- The Washington Times - Tuesday, April 21, 2009

PHILADELPHIA (AP) - The Somali teenager accused of participating in the hostage-taking of an American ship captain was on his first pirating mission, his father said early Tuesday.

Abdiqadir Muse (AHB’-dih-KAH’-dir moo-SAY’) told The Associated Press that his son had been outside the family’s home in Galka’yo (GOCK’-ahl-ya) town in Somalia when armed pirates came to get him.

His son, Abdiwali Abdiqadir Muse (AHB’-dih-WAH’-lee AHB’-dih-KAH’-dir moo-SAY’), left with the pirates about a week and a half before he surrendered to the U.S. Navy and ship captain Richard Phillips was rescued on April 12, he said.

Muse said by telephone through an interpreter with the Minneapolis-based Somali Justice Advocacy Center that the pirates lied to his son, telling him they were going to get money. The family is penniless, he said.

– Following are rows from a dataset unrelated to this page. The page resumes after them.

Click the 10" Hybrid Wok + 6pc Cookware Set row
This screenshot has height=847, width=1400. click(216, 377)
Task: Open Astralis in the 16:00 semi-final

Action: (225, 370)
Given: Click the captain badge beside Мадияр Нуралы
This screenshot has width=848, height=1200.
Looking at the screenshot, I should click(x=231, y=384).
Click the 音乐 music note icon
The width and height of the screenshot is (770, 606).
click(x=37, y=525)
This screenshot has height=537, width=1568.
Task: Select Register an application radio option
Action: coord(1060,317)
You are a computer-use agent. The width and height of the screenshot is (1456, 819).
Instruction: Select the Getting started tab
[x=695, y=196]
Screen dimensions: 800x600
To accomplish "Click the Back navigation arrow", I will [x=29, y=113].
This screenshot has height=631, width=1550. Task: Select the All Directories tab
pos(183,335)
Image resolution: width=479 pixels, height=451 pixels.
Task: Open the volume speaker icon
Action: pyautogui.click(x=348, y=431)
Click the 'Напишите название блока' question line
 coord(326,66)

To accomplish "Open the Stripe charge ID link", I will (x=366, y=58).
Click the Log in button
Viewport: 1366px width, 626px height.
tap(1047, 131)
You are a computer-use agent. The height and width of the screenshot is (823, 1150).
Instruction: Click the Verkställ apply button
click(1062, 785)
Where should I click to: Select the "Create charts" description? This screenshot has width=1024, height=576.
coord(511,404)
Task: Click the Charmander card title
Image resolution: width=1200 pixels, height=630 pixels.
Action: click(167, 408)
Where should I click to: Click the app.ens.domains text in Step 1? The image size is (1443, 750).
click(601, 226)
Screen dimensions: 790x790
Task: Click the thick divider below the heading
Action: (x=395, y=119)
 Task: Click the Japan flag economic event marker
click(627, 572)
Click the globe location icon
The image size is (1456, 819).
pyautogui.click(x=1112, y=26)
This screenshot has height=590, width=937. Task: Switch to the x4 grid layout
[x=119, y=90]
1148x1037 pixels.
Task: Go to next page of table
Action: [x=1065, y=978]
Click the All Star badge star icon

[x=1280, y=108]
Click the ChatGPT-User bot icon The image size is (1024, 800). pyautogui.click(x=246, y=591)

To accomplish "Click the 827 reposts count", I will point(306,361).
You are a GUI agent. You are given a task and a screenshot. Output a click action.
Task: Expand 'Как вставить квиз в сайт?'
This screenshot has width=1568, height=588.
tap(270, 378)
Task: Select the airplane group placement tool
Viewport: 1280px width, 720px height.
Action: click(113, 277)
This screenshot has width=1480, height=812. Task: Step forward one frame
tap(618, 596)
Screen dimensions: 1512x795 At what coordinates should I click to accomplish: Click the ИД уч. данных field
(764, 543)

“He just went with them without knowing what he was getting into,” Muse said.

He gave his son’s age as 16, which the boy’s mother had previously said. A law enforcement official said he is at least 18, meaning prosecutors will not have to take extra legal steps to try him in a U.S. court.

Muse called his son a good boy and a “very well-disciplined young kid.” He had been going to an Islamic school at the time he left with the pirates, Muse said.

The teenager is in custody in New York awaiting a Tuesday court hearing where he is expected to face piracy and hostage-taking charges.